- **Task inputs**

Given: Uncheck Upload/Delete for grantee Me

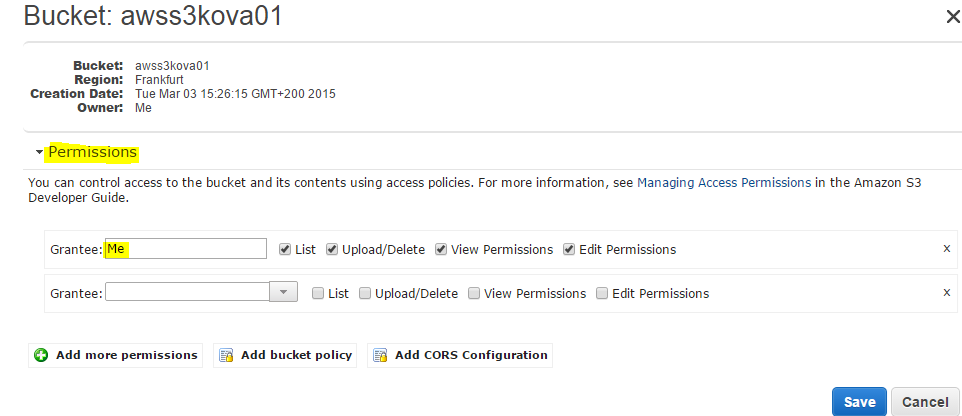Looking at the screenshot, I should pyautogui.click(x=332, y=249).
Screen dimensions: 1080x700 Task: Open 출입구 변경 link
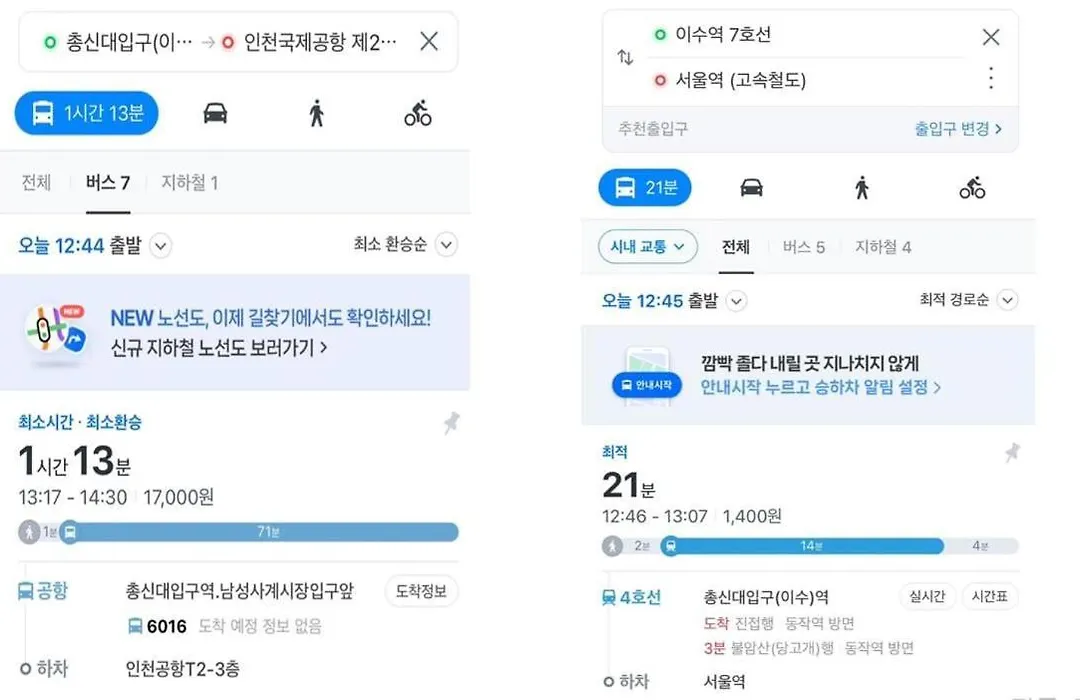click(958, 129)
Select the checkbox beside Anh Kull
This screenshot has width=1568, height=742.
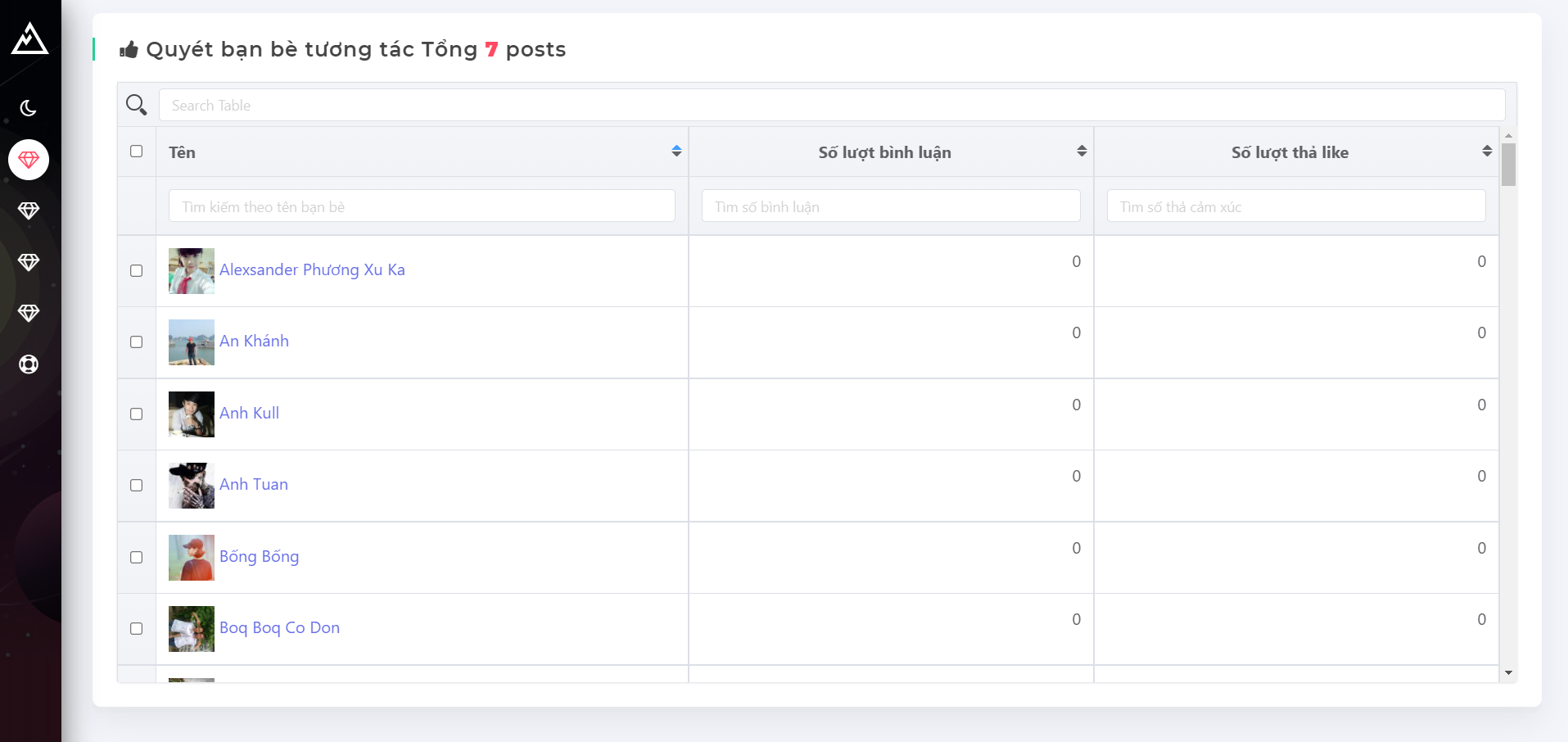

- **Aim**
Reproduce the lines above word for word, everything from the line containing "Select the checkbox beside Anh Kull" down to the end of the lines, both ends included, leaving out the pictures.

- **Complete response**
Select the checkbox beside Anh Kull
This screenshot has width=1568, height=742.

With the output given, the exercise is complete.